* [WHAT THIS TASK INVOLVES] Quote the records below word for word, please, from the very first line through the one that contains "You are a computer-use agent. Screen", and nothing beyond it.

Stored items
------------------------------

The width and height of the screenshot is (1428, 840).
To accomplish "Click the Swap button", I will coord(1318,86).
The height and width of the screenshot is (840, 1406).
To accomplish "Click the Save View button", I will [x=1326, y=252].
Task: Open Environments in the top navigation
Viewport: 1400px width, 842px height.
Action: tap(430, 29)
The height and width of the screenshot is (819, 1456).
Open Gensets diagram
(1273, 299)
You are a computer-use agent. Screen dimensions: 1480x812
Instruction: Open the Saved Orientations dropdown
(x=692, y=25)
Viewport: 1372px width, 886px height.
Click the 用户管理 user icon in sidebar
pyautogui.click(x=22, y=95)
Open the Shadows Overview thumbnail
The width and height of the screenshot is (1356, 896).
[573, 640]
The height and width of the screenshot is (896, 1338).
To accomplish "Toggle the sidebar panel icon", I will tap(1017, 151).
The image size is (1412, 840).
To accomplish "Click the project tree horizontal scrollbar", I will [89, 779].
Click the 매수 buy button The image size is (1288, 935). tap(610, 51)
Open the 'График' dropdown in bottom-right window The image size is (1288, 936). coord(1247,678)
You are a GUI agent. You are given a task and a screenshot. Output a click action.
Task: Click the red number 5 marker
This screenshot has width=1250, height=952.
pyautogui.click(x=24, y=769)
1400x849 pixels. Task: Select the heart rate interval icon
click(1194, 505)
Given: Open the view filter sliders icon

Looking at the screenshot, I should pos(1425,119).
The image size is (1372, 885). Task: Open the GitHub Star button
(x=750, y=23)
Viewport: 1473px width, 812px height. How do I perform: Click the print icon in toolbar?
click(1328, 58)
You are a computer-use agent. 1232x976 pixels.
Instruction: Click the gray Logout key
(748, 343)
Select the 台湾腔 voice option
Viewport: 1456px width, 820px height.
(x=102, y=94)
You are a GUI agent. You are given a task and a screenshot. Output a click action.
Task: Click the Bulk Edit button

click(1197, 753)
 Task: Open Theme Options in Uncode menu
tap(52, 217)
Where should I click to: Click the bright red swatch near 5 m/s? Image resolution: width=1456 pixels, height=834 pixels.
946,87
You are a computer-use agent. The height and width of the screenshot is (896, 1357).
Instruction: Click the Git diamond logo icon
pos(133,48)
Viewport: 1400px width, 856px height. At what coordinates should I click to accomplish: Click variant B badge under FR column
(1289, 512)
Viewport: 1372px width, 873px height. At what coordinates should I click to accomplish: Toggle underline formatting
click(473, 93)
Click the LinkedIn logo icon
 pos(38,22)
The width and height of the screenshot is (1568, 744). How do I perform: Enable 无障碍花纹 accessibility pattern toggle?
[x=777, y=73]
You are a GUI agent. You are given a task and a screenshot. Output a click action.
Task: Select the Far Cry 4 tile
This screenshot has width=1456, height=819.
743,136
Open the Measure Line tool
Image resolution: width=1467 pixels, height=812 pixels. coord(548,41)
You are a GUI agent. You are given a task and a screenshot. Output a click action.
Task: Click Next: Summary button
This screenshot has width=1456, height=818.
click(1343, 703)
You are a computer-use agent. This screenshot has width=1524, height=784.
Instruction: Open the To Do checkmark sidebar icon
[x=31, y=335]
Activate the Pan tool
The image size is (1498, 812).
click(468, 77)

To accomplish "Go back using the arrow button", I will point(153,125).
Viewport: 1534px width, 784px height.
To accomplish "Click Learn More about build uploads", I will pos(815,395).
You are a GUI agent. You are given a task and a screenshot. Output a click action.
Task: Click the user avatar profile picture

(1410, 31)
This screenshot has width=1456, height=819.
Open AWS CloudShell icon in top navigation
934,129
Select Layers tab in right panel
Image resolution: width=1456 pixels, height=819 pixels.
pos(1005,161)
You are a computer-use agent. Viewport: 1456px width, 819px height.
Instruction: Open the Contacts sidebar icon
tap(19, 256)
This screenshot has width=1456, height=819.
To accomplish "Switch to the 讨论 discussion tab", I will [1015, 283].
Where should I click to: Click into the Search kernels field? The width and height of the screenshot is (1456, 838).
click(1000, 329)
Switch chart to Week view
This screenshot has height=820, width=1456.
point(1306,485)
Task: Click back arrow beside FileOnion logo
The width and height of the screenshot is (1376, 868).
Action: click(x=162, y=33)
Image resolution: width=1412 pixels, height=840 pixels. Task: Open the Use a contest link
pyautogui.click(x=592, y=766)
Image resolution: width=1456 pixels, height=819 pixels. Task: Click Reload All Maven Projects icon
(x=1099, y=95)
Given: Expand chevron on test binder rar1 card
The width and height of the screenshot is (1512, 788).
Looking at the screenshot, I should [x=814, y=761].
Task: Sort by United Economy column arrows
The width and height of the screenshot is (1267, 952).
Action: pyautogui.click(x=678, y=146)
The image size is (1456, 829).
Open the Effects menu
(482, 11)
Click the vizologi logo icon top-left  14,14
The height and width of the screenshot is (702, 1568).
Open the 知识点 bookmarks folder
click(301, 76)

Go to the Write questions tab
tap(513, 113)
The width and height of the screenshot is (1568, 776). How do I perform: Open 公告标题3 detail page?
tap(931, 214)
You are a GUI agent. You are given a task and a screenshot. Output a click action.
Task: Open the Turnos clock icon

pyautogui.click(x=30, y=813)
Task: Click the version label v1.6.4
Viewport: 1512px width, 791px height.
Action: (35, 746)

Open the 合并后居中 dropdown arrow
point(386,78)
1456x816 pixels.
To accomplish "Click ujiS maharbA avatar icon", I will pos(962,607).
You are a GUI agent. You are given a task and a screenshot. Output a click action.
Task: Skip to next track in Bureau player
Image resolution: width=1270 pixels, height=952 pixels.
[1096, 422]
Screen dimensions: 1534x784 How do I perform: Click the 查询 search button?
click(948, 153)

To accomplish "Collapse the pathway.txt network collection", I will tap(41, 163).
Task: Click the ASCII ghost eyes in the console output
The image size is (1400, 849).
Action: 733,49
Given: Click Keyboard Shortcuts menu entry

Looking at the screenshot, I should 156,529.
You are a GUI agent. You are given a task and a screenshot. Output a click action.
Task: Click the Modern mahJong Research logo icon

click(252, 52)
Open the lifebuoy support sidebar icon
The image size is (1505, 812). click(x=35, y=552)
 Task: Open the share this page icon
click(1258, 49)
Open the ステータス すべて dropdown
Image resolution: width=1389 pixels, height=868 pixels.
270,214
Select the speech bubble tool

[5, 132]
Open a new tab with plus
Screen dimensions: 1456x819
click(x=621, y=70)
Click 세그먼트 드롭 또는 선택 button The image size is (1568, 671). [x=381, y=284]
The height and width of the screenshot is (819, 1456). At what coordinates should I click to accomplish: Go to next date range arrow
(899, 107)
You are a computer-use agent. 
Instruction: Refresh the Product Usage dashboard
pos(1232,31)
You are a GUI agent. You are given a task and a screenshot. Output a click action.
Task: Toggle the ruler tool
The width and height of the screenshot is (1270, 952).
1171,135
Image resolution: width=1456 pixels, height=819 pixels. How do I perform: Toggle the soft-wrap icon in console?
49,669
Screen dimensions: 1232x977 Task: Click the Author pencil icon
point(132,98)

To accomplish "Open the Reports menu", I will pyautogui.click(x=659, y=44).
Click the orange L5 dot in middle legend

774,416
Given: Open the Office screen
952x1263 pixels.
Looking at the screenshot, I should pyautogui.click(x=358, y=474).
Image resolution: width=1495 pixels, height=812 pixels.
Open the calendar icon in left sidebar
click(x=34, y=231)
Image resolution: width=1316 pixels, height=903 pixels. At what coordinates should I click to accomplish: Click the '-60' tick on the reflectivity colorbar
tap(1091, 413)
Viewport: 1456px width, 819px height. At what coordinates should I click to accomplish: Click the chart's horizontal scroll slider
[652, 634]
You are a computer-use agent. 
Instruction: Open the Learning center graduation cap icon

------------------------------

* [ANSWER AREA]
The width and height of the screenshot is (1428, 840).
To accomplish "Click the Swap button", I will coord(1318,86).
The height and width of the screenshot is (840, 1406).
To accomplish "Click the Save View button", I will [x=1326, y=252].
Task: Open Environments in the top navigation
Viewport: 1400px width, 842px height.
Action: tap(430, 29)
The height and width of the screenshot is (819, 1456).
Open Gensets diagram
(1273, 299)
You are a computer-use agent. Screen dimensions: 1480x812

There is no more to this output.